Jean Paul Getty was born on December 15, 1892, in Minneapolis, Minnesota. His father, George Franklin Getty, was a lawyer, but in 1904 he moved his wife, Sarah Risher Getty, and his son to the Oklahoma territory to begin a successful career as an independent oilman. Two years later the family moved to Los Angeles, California, where young Getty attended private school before graduating from Polytechnic High School in 1909. After a European tour he attended the University of Southern California and the University of California at Berkeley; he spent his summers working on his father's oil rigs as a "roustabout." In 1912 Getty enrolled in Oxford University in England, from which he received a degree in economics and political science in 1914.
In 1914 Getty arrived in Tulsa, Oklahoma, determined to strike it rich as a wildcat oil producer. Although he operated independently of his father's Minnehoma Oil Company, his father's loans and financial backing enabled him to begin buying and selling oil leases in the red-bed area of Oklahoma. Getty saw himself as a modern oil man, relying on geological data and not simply on the instinct of the experienced veterans, but he also thrived on the excitement, gamble, risks, and high stakes of the oil business. Getty's own first successful well came in in 1916, and by the fall of that year he had made his first million dollars as a wildcatter and lease broker.
For the next two years Getty "retired" to the life of a wealthy playboy in Los Angeles, but he returned to the oil business in 1919. During the 1920s he and his father continued to be enormously successful both in drilling their own wells and in buying and selling oil leases, and Getty became more active in California than in Oklahoma. He amassed a personal fortune of over three million dollars and acquired a third interest in what was to become the Getty Oil Company.
After his father's death in 1930 Paul Getty became the president of the George Getty Oil Company (successor to Minnehoma Oil), but his mother inherited the controlling interest, as his father had been upset with his son's profligate personal life. During the 1930s Getty followed several paths to both short-term and long-term success. His wells continued to produce, and profits poured in. He also bought a controlling interest in the Pacific Western Oil Corporation, one of the ten largest oil companies in California. After a series of agreements with his mother he obtained the controlling interest in the George Getty Oil Company, and he began real estate dealings, including the purchase of the Hotel Pierre in New York City.
The Getty Oil Company
Getty's ambition was to build up an independent, self-contained oil business involving refining, transporting, and selling oil as well as exploration and drilling. To that end he began in the 1930s to gain control of the Tidewater Oil Company. Getty pursued that goal in a series of complicated maneuvers, which involved tilting with the giant Standard Oil of New Jersey, until in the 1950s he had control of Tidewater, Skelly Oil, and the Mission Corporation. In 1967 these companies merged into the Getty Oil Company, the foundation of Getty's fortune. Getty had a majority or controlling interest in Getty Oil and its nearly 200 affiliated and subsidiary firms, and he remained its president until his death in 1976.

******

▸ Study questions
#1 According to the Getty biography, why did Getty's mother rather than Getty himself inherit the controlling interest in the George Getty Oil Company after his father's death in 1930? Answer in one to three sentences.
#2 Return the part of the Getty biography starting at "Jean Paul Getty" and ending at "science in 1914.", copied word for word.

▸ Given information
******

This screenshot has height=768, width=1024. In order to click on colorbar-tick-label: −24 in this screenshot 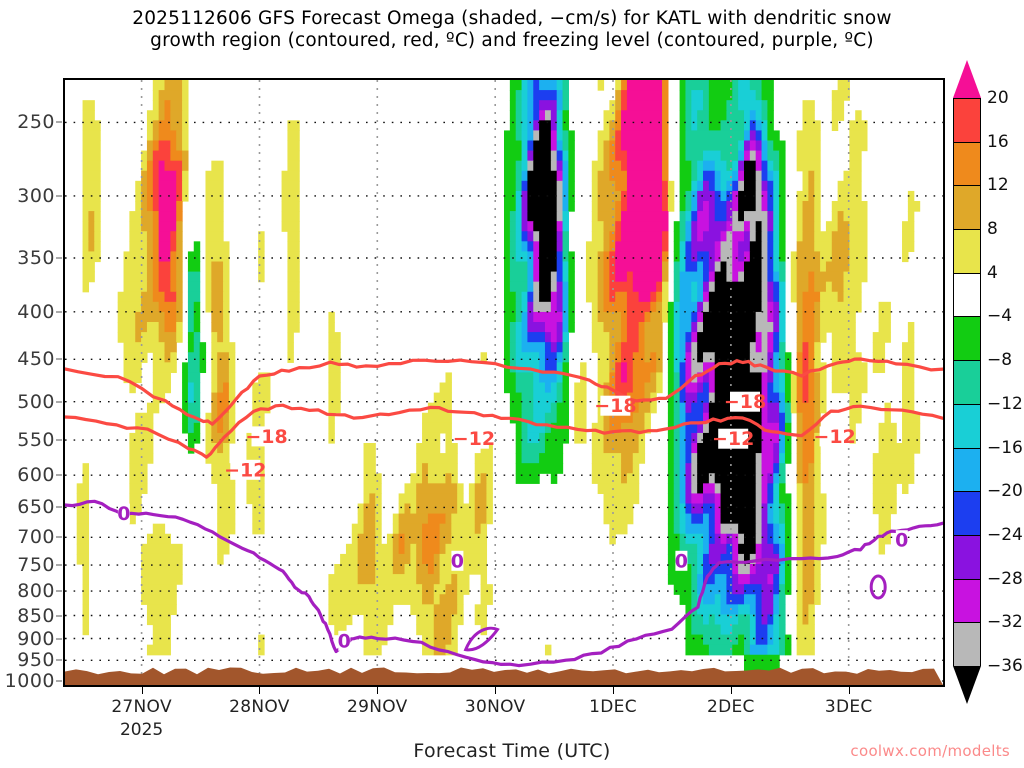, I will do `click(1005, 534)`.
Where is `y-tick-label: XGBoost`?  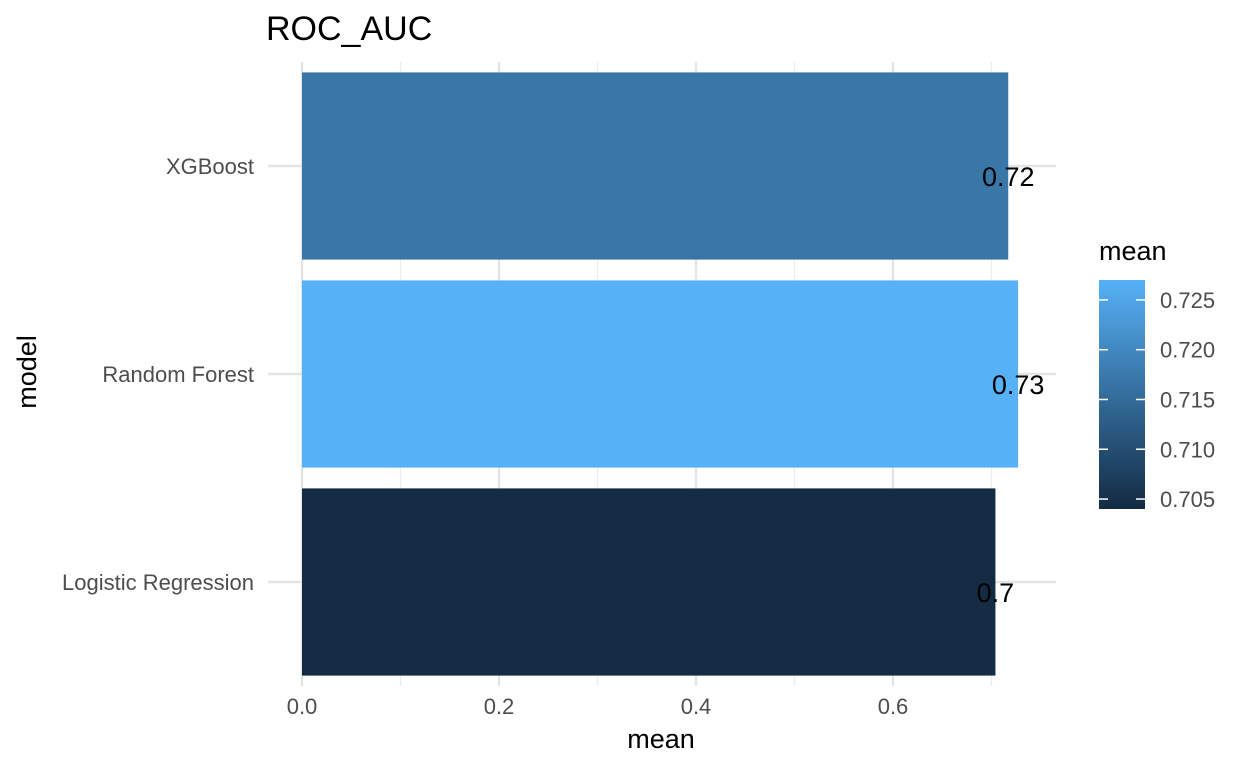 y-tick-label: XGBoost is located at coordinates (210, 166).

******

▸ Results of the tasks
#1 Getty's mother inherited the controlling interest because his father had been upset with his son's profligate personal life. Getty did become president of the company, but he obtained the controlling interest only later, through a series of agreements with his mother.

#2
Jean Paul Getty was born on December 15, 1892, in Minneapolis, Minnesota. His father, George Franklin Getty, was a lawyer, but in 1904 he moved his wife, Sarah Risher Getty, and his son to the Oklahoma territory to begin a successful career as an independent oilman. Two years later the family moved to Los Angeles, California, where young Getty attended private school before graduating from Polytechnic High School in 1909. After a European tour he attended the University of Southern California and the University of California at Berkeley; he spent his summers working on his father's oil rigs as a "roustabout." In 1912 Getty enrolled in Oxford University in England, from which he received a degree in economics and political science in 1914.